Bir şirketin en eski departmanlarındandır muhasebe ve teknik destek. Şimdilerde muhasebe mali işlerin bir kısmısı, teknik destek de IT nin bir kısmısı olmakla birlikte, şirketin temel direkleridirler, hatta ve hatta temelidirler. Gerçekten, mübalağa değil. Bir düşünelim beraber, gelin.

Bu departmanlardaki en kıdemliler, şirketin açılış töreni fotoğraflarında genel müdür kurdeleyi keserken baş hizası arkasında gördüğünüz sırıtan yüzlerdir. Şirketi onlar açmıştır ve ancak onlarla birlikte gömülebilir o şirket. Demirbaş listesinde masa ve sandalyeden sonra adları geçer, vasfına sual olunmadan fikri sorulan, söz sahibi ve bilge adledilen bu kişiler şu an etrafınızda. Bakın bi, bekliyorum… Dediydim.

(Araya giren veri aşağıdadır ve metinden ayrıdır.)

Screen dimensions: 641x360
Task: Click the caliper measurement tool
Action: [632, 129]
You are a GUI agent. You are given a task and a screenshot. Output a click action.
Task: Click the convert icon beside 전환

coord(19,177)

Muhasebeden Nermin abla (titri abladır, yemek tarifinden tutun çocuk bakımına her konudan anlar ama yeni finansal düzenlemeleri sorup yormamak lazım gelir) ve IT den Numan abi (çok klas adamdır, yeni işe girenlerin emailini ve kullanıcı adını açar, windows bilir ama mac dediğinizde, mc donald’s ile bağ kurması daha muhtemeldir.)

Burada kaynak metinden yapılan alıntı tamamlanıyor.